Figure 5. Low similarity between imputed and observed data reveals low-quality datasets.

(a) Comparison of quality control (QC) metrics (columns) for the ten datasets (rows) showing lowest agreement with gene and TSS annotations (Fig. 3a,b), based on H3K4me3 PromRecov (top) and H3K36me3 GeneRecov (bottom). Each entry shows rank (out of 127) for PromRecov/GeneRecov, read depth, and each QC metric (Poisson statistic, Signal Proportion of Tags, FindPeaks, Normalized and Relative Strand Correlation between forward and reverse strands (NSC and RSC)), and similarity between imputed and observed data (Match1 and GWcorr). Orange-shaded EIDs denote the five worst-agreement datasets from panel b. Data sets with the same read depth, (due to highly sequenced data sets being previously downsampled to the same number of reads¹⁰), are given the same expected rank if ties were broken randomly.

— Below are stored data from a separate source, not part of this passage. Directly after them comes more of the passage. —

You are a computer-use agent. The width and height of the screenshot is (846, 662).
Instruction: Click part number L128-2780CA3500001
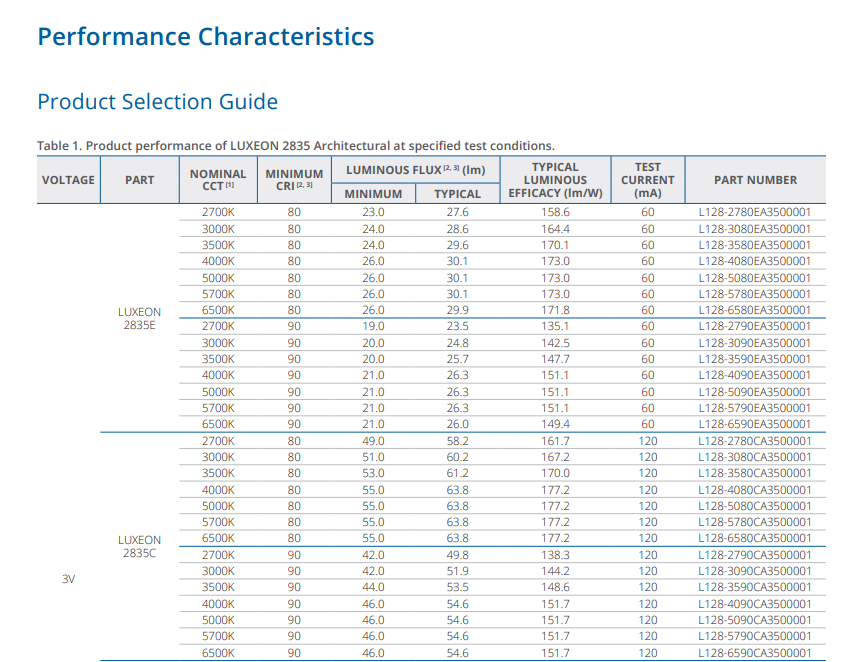click(755, 441)
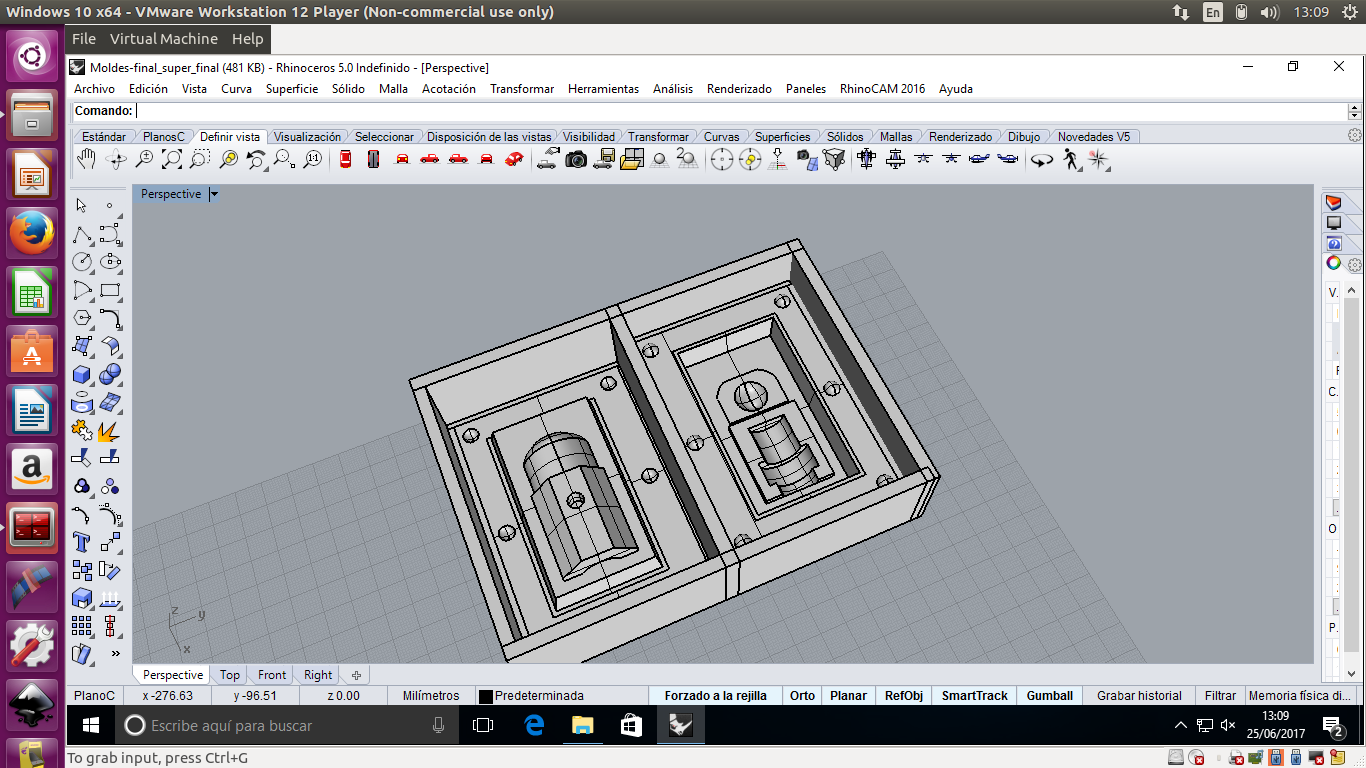Toggle Gumball in status bar
1366x768 pixels.
pos(1049,696)
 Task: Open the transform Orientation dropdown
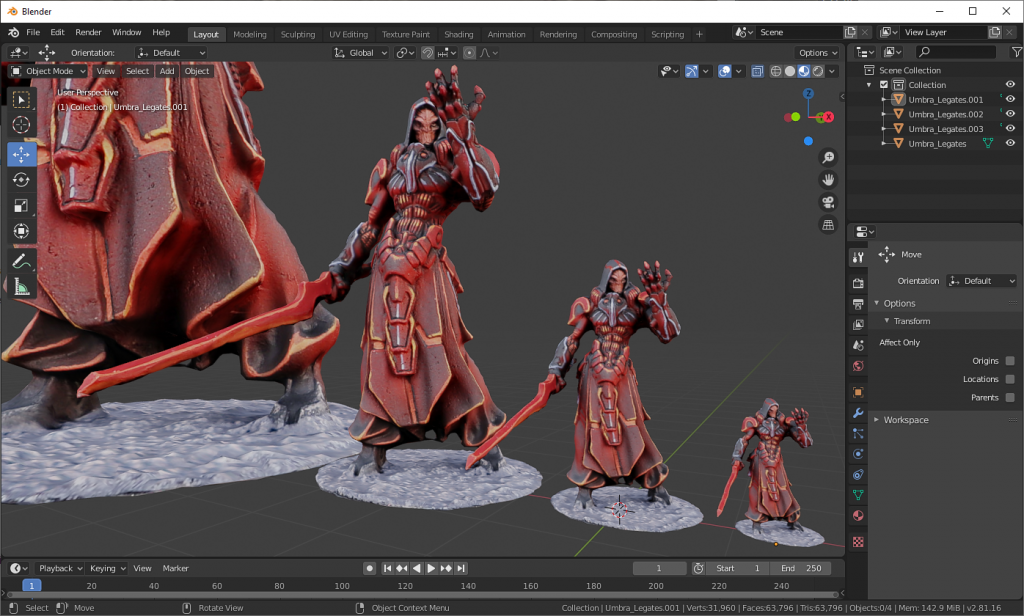[170, 52]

Most-problematic datasets (based on lack of gene or +/−2kb TSS annotation recovery) are sometimes missed by traditional QC measures, but consistently show low imputation agreement. (b) Distribution of agreement between top 1% observed signal and top 1% imputed signal locations for H3K4me3 (top) and H3K36me3 (bottom), highlighting five worst-similarity (orange) and five highest-similarity (green) datasets. (c) Observed (blue) and imputed (red) signal tracks for worst-similarity (orange) and best-similarity (green) datasets for H3K4me3 (top) and H3K36me3 (bottom) for the entire chromosome 10 (0-135Mb). Datasets with the lowest agreement have relatively flat signal, suggesting that when observed and imputed datasets disagree most, it is usually the observed datasets that are of lowest quality. (d) Aggregation of observed signal for H3K4me3 in TSS (top) and H3K36me3 in gene bodies (bottom) for the 5 best-agreement (green) and worst-agreement (orange) datasets, highlighting the unusual profiles of some worst-agreement datasets, suggesting they are of lower quality, even though they were not flagged by traditional QC metrics.